Jurnalis dan Staf Presiden AS Buang Tanda Pengenal Usai Kunjungan di China gegara Takut Disadap
WASHINGTON, iNewsSerpong.id - Staf Gedung Putih melarang seluruh barang dari China dibawa masuk ke pesawat kepresidenan Air Force One usai kunjungan Presiden AS Donald Trump ke Beijing, Jumat (15/5/2026).
Langkah itu dilakukan karena kekhawatiran terhadap potensi penyadapan dan spionase.
Para staf kepresidenan serta jurnalis yang ikut dalam rombongan diminta membuang tanda pengenal, kartu pers, hingga ponsel sekali pakai yang digunakan selama berada di China sebelum menaiki Air Force One.

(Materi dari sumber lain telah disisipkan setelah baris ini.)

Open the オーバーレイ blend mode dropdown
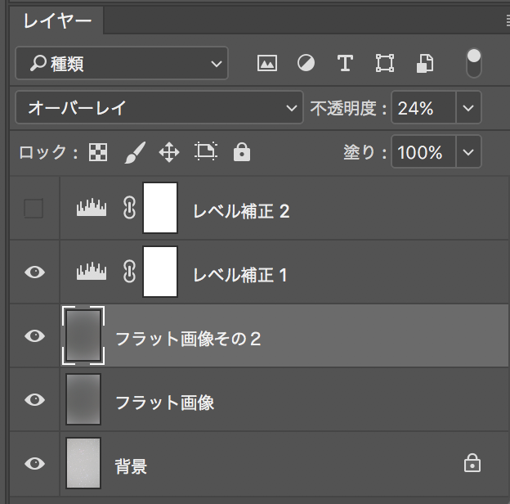The width and height of the screenshot is (510, 504). tap(159, 107)
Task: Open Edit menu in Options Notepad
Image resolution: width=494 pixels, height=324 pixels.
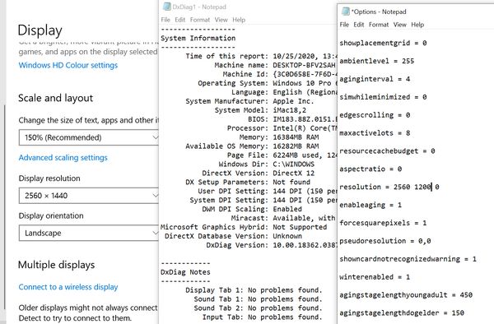Action: click(x=358, y=25)
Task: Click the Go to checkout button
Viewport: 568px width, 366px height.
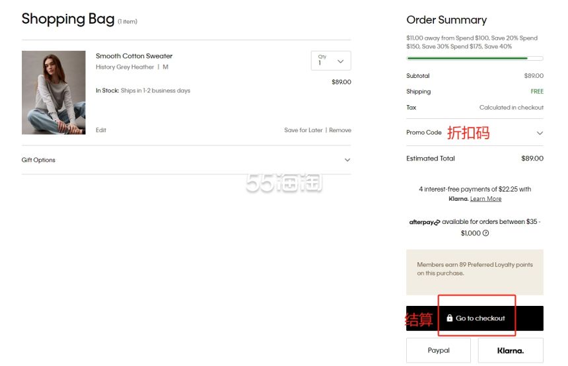Action: pos(474,318)
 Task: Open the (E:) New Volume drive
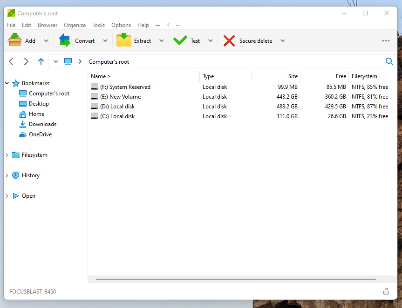coord(120,96)
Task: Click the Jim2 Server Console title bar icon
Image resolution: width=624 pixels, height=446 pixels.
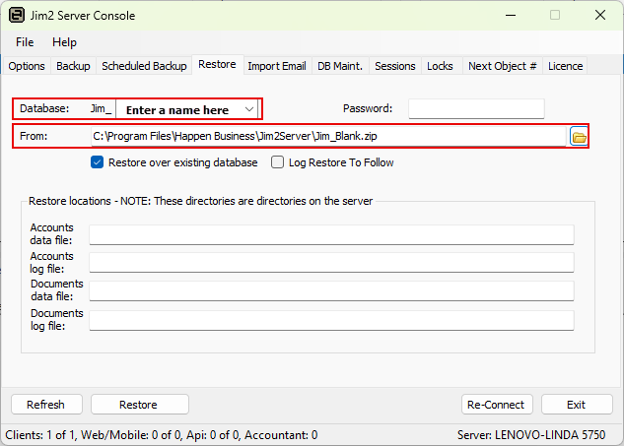Action: point(17,15)
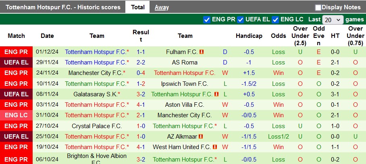Open the Last games count dropdown
The image size is (366, 164).
(x=333, y=19)
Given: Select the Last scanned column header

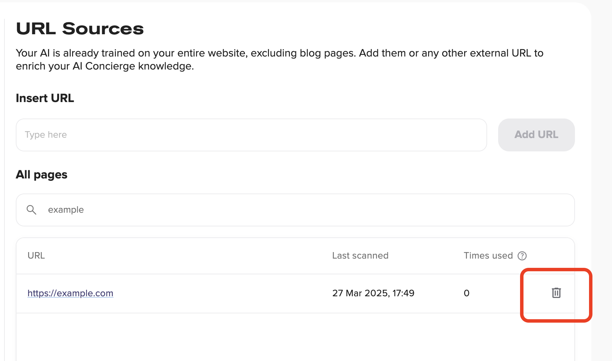Looking at the screenshot, I should 360,256.
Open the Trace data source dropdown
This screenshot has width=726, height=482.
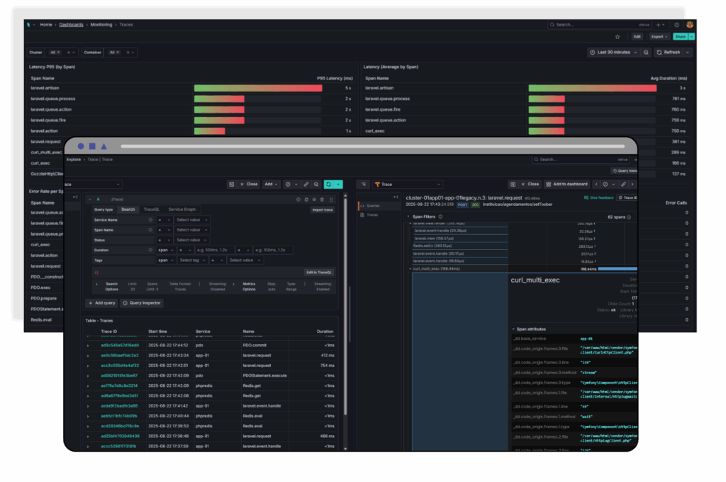(x=408, y=184)
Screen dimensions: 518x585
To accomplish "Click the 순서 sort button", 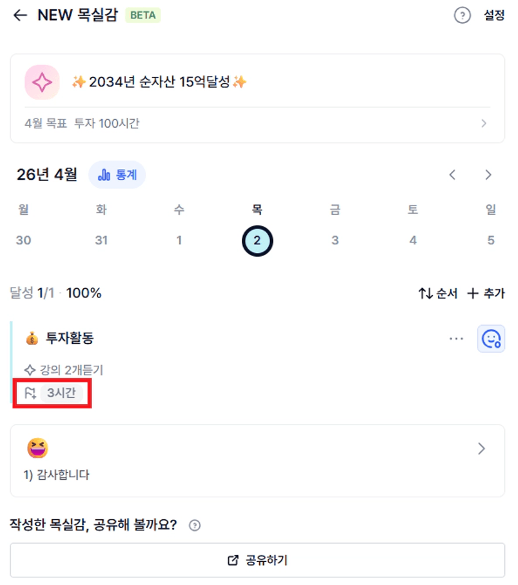I will 438,293.
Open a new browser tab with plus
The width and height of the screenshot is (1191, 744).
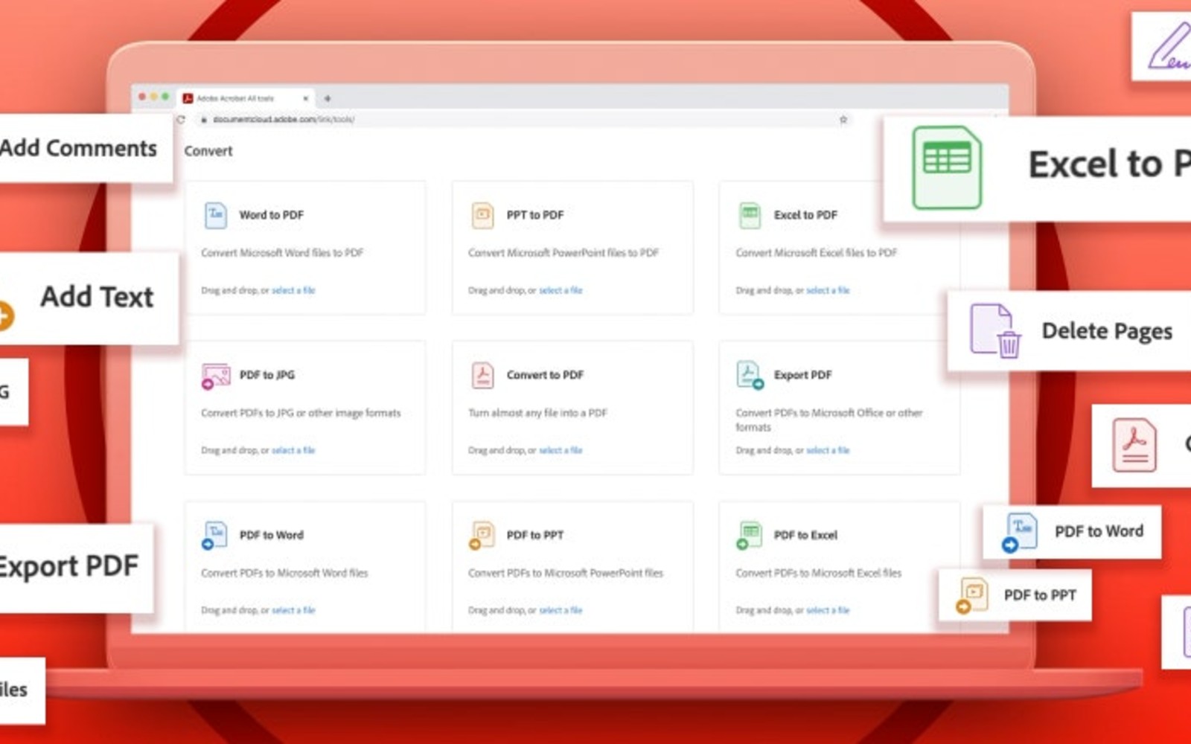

Jurnalis The New York Post sekaligus anggota koresponden Gedung Putih, Emily Goodin, mengungkapkan sejumlah staf mengumpulkan barang-barang pemberian pejabat China lalu membuangnya ke tempat sampah di bawah tangga pesawat.
“Tidak ada barang dari China yang diizinkan masuk pesawat,” tulis Goodin di media sosial X, dikutip Sabtu (16/5/2026).
Barang yang dimusnahkan mencakup ponsel sekali pakai, pin identitas delegasi AS, hingga kartu pers khusus dari otoritas China.